━━ Exercise text ━━

Everyone seems to have advice on how you can become a better driver, from Jalopnik to MotorAuthority, lifehacker to DriverSide.
Much of that advice is what you would expect to hear or already have heard.
Some of it is much too much – such as MA’s 59 tips, hints, and tricks to being a better driver.
So we’ll try to boil down all that advice to our favorite 11 ideas to help you become a better driver – and avoid those who won’t be doing the same (i.e., almost everyone else).
Some of the most unusual advice comes from Jalopnik, a news and opinion website about cars, in a blog post Ten ways to become a better driver.
- Learn and practice “situational awareness” – and then just “pretend everyone else on the road is trying to kill you.” These actually are two separate suggestions we’ve combined because, well, they just seem to belong together.
- Test your car’s limits (and yours) in an empty parking lot after it rains or snows, attend driving school or, better yet, rally school where instructors undoubtedly are better drivers than you, participate in autocross, play driving video games and, generally, drive more.
“Our roads are clogged with distracted, drunk, texting people pretending to drive but really just aimlessly pointing their vehicles,” says Jalopnik. “You don’t have to be one of them.”
The Lifehacker blog, which offers “tips, tricks and downloads for getting things done,” suggests:
- Keep your hands at the proper position on the steering wheel – and, no, that is not 10 and two. Now you’re supposed to keep your hands lower for more control and stability.
MotorAuthority’s lengthy list includes several favorites:
- Don’t depend on cameras, entirely, because they “see things differently than do you and I.” Research shows that the technology hasn’t significantly reduced back-over accidents.
- Don’t jump in and out of traffic lanes just to get ahead of one or two vehicles, and when you’re out on the road, “don’t forget … we’re all in this together.”
- Stay focused on your driving. “Put down the muffin, put down the cell phone, put it all down.” A Virginia Tech transportation study showed distraction precedes a large majority of crashes.
Among his ideas on being a better driver, blogger Jens Meiert suggests:
- Try to look ahead to see what’s coming up and be prepared to adjust. “Simply watching the car in front is not safe, and gets unsafer and unsafer the shorter the following distance.”

━━━

Task directions>
Pick up the article on becoming a better driver after its last sentence and keep writing it.

━━ Data section ━━

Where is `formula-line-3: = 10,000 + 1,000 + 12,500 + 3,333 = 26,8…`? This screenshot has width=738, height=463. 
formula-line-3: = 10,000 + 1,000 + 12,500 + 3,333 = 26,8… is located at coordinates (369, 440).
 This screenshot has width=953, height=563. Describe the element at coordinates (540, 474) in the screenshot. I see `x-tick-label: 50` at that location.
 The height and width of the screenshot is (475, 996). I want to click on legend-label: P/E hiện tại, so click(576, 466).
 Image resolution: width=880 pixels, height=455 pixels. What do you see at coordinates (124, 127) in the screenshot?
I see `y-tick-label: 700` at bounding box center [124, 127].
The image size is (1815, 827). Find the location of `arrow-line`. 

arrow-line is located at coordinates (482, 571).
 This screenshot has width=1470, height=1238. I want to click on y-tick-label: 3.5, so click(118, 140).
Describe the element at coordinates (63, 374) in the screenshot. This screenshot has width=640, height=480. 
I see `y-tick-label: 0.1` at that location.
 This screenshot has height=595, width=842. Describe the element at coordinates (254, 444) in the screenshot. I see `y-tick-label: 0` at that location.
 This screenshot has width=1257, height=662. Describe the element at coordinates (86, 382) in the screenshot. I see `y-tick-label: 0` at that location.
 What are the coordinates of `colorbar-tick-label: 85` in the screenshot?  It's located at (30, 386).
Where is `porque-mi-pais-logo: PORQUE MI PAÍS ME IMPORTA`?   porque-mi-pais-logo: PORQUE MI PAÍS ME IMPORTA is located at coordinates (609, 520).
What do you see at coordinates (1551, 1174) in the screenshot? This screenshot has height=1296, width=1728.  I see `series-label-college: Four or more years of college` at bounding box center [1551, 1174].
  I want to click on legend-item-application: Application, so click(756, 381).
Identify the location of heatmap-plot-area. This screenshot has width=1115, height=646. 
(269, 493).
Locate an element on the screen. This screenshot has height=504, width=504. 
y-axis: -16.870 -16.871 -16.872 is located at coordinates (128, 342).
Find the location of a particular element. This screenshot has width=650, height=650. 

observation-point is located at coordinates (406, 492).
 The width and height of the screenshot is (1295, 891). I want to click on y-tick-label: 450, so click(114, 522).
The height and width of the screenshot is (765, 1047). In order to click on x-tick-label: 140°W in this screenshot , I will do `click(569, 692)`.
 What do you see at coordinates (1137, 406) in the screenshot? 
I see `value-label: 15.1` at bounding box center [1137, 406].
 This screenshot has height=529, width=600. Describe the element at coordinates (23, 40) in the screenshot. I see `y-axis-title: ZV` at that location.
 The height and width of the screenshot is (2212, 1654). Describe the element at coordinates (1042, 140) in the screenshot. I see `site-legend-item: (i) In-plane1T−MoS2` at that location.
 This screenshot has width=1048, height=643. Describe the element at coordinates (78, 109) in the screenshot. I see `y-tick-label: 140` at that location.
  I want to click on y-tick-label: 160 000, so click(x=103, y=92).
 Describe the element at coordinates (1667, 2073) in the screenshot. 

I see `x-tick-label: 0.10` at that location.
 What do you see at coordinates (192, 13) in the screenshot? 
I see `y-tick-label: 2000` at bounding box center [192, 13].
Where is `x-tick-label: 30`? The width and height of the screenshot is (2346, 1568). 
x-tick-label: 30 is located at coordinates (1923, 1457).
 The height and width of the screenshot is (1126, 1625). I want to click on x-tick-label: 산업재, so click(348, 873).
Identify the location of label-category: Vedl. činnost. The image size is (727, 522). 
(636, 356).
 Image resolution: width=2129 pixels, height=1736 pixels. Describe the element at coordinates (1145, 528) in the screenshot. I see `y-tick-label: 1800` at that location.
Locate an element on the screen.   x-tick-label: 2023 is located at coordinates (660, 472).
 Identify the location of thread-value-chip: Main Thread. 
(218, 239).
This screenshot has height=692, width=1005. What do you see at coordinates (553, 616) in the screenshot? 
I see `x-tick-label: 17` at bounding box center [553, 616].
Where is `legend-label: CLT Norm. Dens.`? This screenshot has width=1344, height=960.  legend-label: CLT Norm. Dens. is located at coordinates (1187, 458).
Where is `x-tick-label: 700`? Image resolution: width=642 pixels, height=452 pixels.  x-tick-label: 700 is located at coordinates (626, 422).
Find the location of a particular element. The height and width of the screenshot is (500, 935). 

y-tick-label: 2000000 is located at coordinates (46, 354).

━━━

Answer to this task>
Which leads to …
- Keep a safety margin. Generally, apply the two-second rule, the equivalent of one vehicle length for every five miles per hour. Applying this (or a three-second) rule has been shown to considerably reduce the risk of collision or the severity of an accident.
Among its 10 ways to become a better driver, DriverSide.com, “The website for car owners,” provides some advice that may not be as obvious as it appears on the surface:
- Look where you want to go (duh), but here’s the kicker … “Humans have an instinct to go where their eyes are looking, a tendency which can have disastrous effects on the road.”
One auto insurance company urged the following:
- Drive with confidence – but not overconfidence. “Think you’re a good driver? So do 99 percent of people on the road, according to the National Safety Council … Never mind that 93 percent fail to follow basic safety practices like turning off cell phones or obeying the speed limit.”
Finally, in a Scientific American article How to be a better driver, Sunny Sea Gold suggests:
- Take up meditation to meet the challenges of the “ultimate multitasking activity.” A University of Washington study found that “people who trained in mindful meditation … were better able to focus during multitasking tests than those who never meditated.”
“Driving isn’t a right – it’s a privilege,” wrote Marty Padgett at MotorAuthority. “We don’t always treat it that way, though. All too often, we forget the basic courtesies, the finer points of driving.”
These 11 ideas will help you remember – and probably get you down the road further and safer.